Wettertechnisch waren wir in den zwei Tagen in Murnau in Bayern auf alles eingestellt. Wolken, Sonne, Regen – sogar kurze Gewitter waren für die ersten Maitage angekündigt. Aber wir hatten Glück: Ankunft in Murnau und es schien die Sonne, und das sollte sich auch nicht ändern.
Wir, das ist eine Delegation des KNE, die sich aufgemacht hat, um das Schachtwasserkraftwerk in Großweil bei Murnau zu besichtigen und mit den Beteiligten und Betroffenen vor Ort zu sprechen. Das Schachtwasserkraft in der Loisach ist malerisch gelegen: weitläufige Wiesen, sanfte Hügel und am Horizont die Berge, zum Teil mit schneebedeckten Spitzen. Dazu blühender Löwenzahn und sattes Frühlingsgrün.
Von der Idee in die Praxis
Am Vormittag trafen wir uns mit verschiedenen Akteuren am Standort der Freiwilligen Feuerwehr Groß- und Kleinweil, nur ein paar Schritte vom Schachtwasserkraftwerk entfernt, um uns anschaulich über das Kraftwerk und dessen Technologie zu informieren und uns einen Eindruck zu verschaffen. Albert Sepp von der Firma Hydroshaft, die maßgeblich an der Realisierung beteiligt war, gab uns einen Überblick über die Entstehung: Von der Idee, über die Entwicklung eines Prototyps bis hin zur Inbetriebnahme der Pilotanlage in der Loisach in Großweil im Jahr 2020. Das Wasserkraftwerk arbeitet mit einer Anlagenleistung von 480 Kilowatt und einer Stromproduktion von rund 2,5 Millionen Kilowatt pro Jahr solide. Bei der beeindruckenden Besichtigung des Schachtwasserkraftwerks wurde uns auch die Bereinigung des Rechens von Geröll und anderem Unrat durch einen speziellen Schieber demonstriert.
Aufwertungsmaßnahmen am Mühlbach
Die lokale Bevölkerung sei aktiv „mit ins Boot“ geholt worden, so berichteten uns die Bürgermeister, als wir uns Aufwertungsmaßnahmen am Mühlbach anschauten. Dazu trugen neben der Perspektive einer vermehrt autarken und klimaschonenden Stromversorgung auch mehrere Renaturierungsmaßnahmen bei.

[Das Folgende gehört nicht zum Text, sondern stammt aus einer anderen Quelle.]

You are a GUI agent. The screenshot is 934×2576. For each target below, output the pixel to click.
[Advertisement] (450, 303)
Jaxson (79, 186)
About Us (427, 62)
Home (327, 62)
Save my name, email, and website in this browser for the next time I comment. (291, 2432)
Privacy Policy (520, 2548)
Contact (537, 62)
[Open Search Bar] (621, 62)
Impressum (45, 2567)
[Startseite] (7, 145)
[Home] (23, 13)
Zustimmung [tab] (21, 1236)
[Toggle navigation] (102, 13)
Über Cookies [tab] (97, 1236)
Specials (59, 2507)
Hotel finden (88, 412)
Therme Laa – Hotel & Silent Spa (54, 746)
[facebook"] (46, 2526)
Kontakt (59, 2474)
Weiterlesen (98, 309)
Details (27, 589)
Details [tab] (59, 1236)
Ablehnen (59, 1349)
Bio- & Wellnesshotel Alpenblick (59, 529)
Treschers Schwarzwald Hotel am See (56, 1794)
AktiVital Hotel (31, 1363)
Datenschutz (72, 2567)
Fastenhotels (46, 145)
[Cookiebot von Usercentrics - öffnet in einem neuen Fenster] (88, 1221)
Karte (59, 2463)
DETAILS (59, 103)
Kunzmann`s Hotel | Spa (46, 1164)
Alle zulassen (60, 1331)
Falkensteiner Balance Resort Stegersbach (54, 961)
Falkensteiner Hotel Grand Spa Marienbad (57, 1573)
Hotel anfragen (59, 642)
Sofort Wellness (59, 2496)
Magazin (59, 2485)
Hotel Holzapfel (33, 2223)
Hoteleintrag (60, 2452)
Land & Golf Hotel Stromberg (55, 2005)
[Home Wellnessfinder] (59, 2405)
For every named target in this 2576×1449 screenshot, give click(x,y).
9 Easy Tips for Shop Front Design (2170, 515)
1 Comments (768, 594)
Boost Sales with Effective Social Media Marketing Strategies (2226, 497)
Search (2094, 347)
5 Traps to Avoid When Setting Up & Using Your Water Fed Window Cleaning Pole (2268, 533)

So wurde der Mühlbach, der durch eine Ausleitung aus der Loisach oberhalb des Kraftwerks mit rund 300 Liter Wasser pro Sekunde versorgt wird, renaturiert und durch zahlreiche kleinere und größere Maßnahmen mit viel Eigenleistung der Gemeinde aufgewertet. Die finanziellen Mittel kamen aus dem Kraftwerksvorhaben. So wurde der gradlinige Lauf durch das Einbringen von Steinen oder Baumelementen variiert. Durch das daraus entstandende Mäandern des Mühlenbachs entwickelten sich unterschiedliche Strukturen, die Lebensräume für eine vielfältige Fauna bieten. Anpflanzungen einheimischer Flora ergänzten die Maßnahmen. Innerhalb der Loisach wiederum wurden große Felsblöcke eingebracht, die für die Fischfauna vorteilhafte Bereiche darstellen und die Akzeptanz der Anlage bei den Fischereiverbänden erhöhte.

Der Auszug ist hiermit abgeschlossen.